---- Records for this exercise
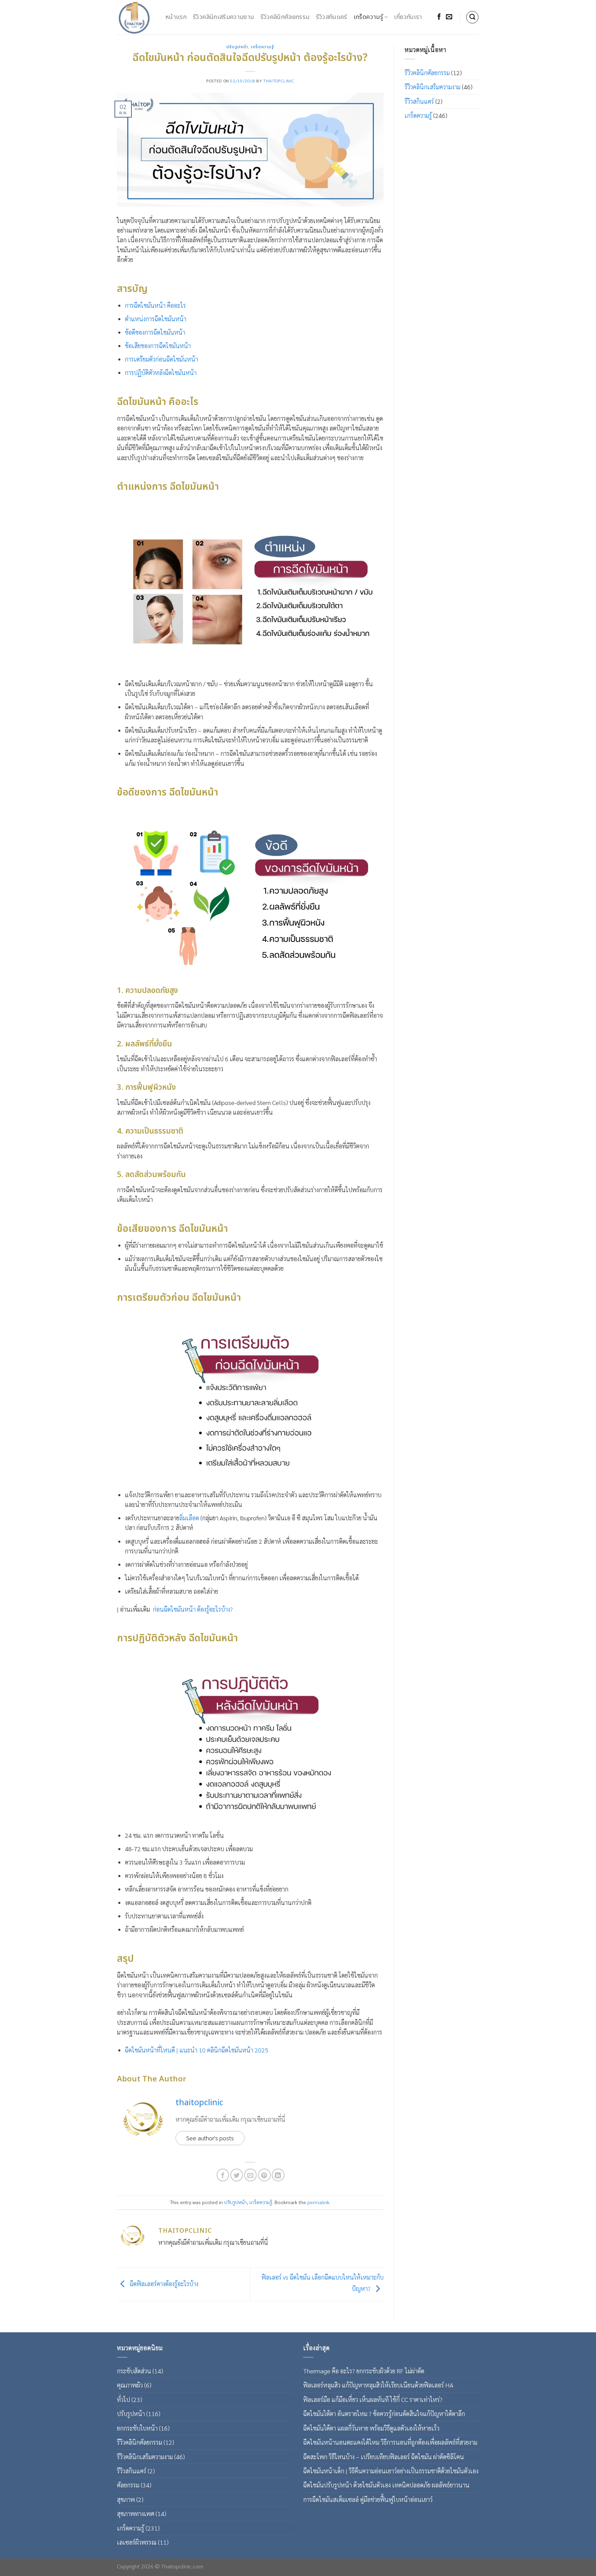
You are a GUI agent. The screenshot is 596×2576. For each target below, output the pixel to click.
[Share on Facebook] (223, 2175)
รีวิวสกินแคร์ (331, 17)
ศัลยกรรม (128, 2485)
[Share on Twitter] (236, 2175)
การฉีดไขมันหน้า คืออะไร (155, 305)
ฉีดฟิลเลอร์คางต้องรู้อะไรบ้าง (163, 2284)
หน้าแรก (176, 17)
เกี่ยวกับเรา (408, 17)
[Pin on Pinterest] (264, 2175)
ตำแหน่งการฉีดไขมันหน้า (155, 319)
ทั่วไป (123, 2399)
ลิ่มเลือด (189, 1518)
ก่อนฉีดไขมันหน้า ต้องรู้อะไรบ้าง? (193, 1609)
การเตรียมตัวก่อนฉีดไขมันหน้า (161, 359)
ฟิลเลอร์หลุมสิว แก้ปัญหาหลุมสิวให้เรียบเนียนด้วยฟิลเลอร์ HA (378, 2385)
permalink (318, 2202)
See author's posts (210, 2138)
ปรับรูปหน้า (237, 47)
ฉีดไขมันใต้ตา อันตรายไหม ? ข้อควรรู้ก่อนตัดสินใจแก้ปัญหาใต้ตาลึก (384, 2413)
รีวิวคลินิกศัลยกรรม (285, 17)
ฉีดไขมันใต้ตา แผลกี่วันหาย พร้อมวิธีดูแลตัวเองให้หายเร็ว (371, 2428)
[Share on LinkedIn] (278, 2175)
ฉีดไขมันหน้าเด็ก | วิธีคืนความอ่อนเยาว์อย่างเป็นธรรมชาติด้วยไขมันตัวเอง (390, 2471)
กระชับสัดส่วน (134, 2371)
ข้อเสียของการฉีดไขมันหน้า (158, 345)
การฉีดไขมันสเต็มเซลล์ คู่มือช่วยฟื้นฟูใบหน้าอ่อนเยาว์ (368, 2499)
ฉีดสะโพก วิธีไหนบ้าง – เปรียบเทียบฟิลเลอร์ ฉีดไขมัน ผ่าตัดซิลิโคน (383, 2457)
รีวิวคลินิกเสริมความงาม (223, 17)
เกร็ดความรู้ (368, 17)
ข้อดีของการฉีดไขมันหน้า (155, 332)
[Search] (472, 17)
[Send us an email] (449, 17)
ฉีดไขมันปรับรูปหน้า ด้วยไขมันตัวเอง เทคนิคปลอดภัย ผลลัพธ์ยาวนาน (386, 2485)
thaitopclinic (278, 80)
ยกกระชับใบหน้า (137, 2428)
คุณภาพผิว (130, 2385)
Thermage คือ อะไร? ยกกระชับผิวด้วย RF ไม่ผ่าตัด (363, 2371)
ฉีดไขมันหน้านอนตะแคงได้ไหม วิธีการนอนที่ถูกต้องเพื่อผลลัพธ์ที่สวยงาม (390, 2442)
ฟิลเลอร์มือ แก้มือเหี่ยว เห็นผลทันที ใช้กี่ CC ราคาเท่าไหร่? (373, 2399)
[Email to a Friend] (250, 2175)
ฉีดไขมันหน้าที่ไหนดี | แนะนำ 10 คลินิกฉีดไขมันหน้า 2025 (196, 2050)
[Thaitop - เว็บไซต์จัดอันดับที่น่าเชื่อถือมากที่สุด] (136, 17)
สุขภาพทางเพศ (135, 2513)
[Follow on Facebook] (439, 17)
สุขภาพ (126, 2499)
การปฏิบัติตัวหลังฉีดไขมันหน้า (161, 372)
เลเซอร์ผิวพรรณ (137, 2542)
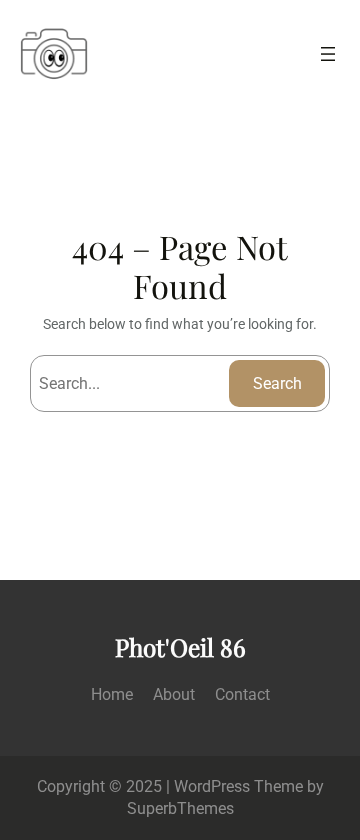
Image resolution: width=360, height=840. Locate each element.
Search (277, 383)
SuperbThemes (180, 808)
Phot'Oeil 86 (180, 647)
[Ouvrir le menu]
--------
Problem description ▸
Each line of the data that holds the word "อนเยาว" should be copied.

Solution to this problem ▸
ฉีดไขมันหน้าเด็ก | วิธีคืนความอ่อนเยาว์อย่างเป็นธรรมชาติด้วยไขมันตัวเอง (390, 2471)
การฉีดไขมันสเต็มเซลล์ คู่มือช่วยฟื้นฟูใบหน้าอ่อนเยาว์ (368, 2499)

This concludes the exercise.